By Batsirai Bvunzawabaya
As someone with a Shona name living in the United States, I often feel fairly visible. Whether it is at work or ordering a pizza, I am usually having to explain how to pronounce my name and at times its origins. These moments are not always filled with awkwardness, there are moments of humor (e.g., whether to disappoint a “Betsy” who seems delighted that we share the same uncommon name); or great pride at sharing the significance it holds for me. I believe that part of what makes these experiences meaningful for me are when people demonstrate a genuine interest and curiosity; for that moment I feel connected to someone in a deeper way. I feel seen. That is what can feel powerful in therapy, the ability to connect with someone around a hidden part of themselves and (hopefully) they feel acknowledged and accepted. However, I started to feel fearful about being visible in a different way during the presidential campaign and after the result was clear. When I sat with the ways my privilege allowed me some safety, feelings of guilt and eventually shame surfaced; when confronted with my marginalized identities, I was afraid and helpless.
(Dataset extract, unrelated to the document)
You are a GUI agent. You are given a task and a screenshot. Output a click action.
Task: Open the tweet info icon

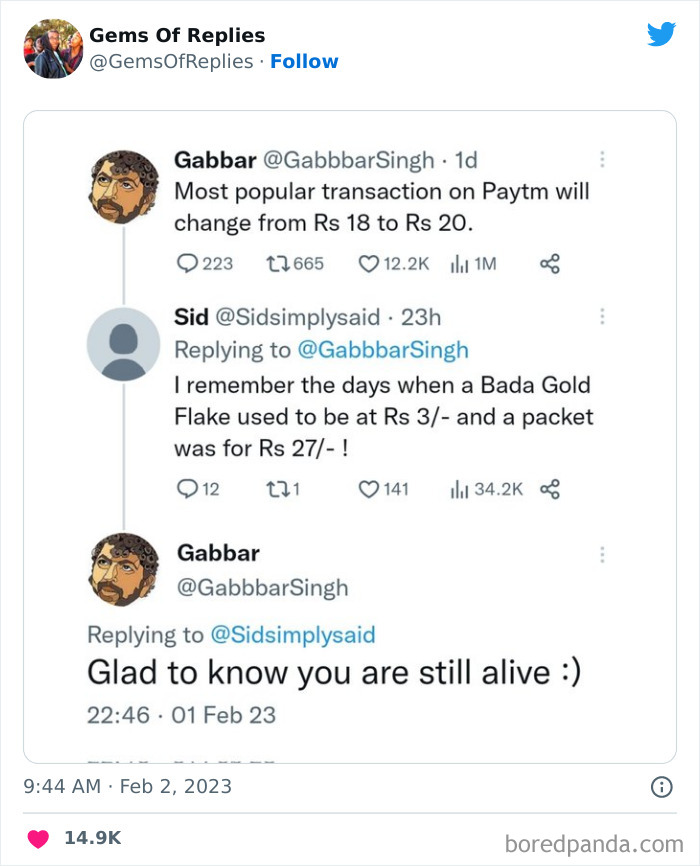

Part of what felt unsettling about the presidential campaign was what seemed like a narrow understanding of certain groups. Mexicans were rapists and “bad hombres”, Blacks were criminals, Muslims were terrorists, immigrants were takers, some voters were “a basket of deplorables”, people with disabilities were mocked and some Americans were going to be winners. The prosperity of some individuals was reliant on devaluing other people. What I found most unsettling is what seemed like indifference to the use of these labels. I feel hopeful that most would find this objectifying and lacking of any depth. I tend to value cohesion, curiosity and dialogue; this did not seem present during the elections.
D. W. Winnicott, wrote about the “joy to be hidden”, where we can find solace in having parts of who we are remain private; but the “disaster not to be found” regarding the pain of having our being remain unseen and unsearched for. What appeared to be absent was the search for minority-identified groups’ need for dignity and safety, recognition of their pain and fear; and their desire to prosper as well, not at the expense or oppression of others. I find myself wondering about how fears regarding the idea of building a wall, anxieties about the Affordable Care Act being repealed (resulting in loss of coverage), or uncertainty about whether communities of faith will continue to be targeted may be affecting some among us. The recent protests could provide evidence of those who are yearning to be found but continue to feel disregarded. I continue to hear echoes of these concerns in my therapy.
Empathy is vital in fully finding another. In my moments of hurt, I struggled to access my own understanding of others’ points of view regarding the elections in ways that have been surprising to me. It was challenging to understand perspectives that seemed to invalidate and oppress others. In thinking about my role as a therapist, the capacity “to enter imaginatively into the subjective, inner world of another human being” (Ornstein, 2011, p. 439) has felt wrought with guilt and frustration when I have felt unable to connect with another’s experience, and enriching when it has been woven into the fabric of my work. After the election results, I was unable to engage in this way with friends and family I care deeply about. It seemed too difficult to explain why some of the ideas around immigration, policing, LGBT and women’s rights, healthcare that were being discussed could adversely impact marginalized groups. This process of joining with someone empathically is important in my work as a therapist, and in trying to understand my societal privilege. Therefore, staying in an unempathic space is not an option for me.
I have made an effort to continue working on being curious in order to find another’s experience. It remains important for me, and perhaps all of us to explore how our marginalized identities (and challenges related to those identities) shield us from finding another’s pain. Furthermore, it is imperative to explore how our privilege justifies and allows us to remain blind to the oppression of others. This feels hard. But I am cautiously optimistic that it is possible. At the risk of sounding naïve, my wish is for us to find what is hidden in the stories we hear and most importantly, in the stories we tell about others.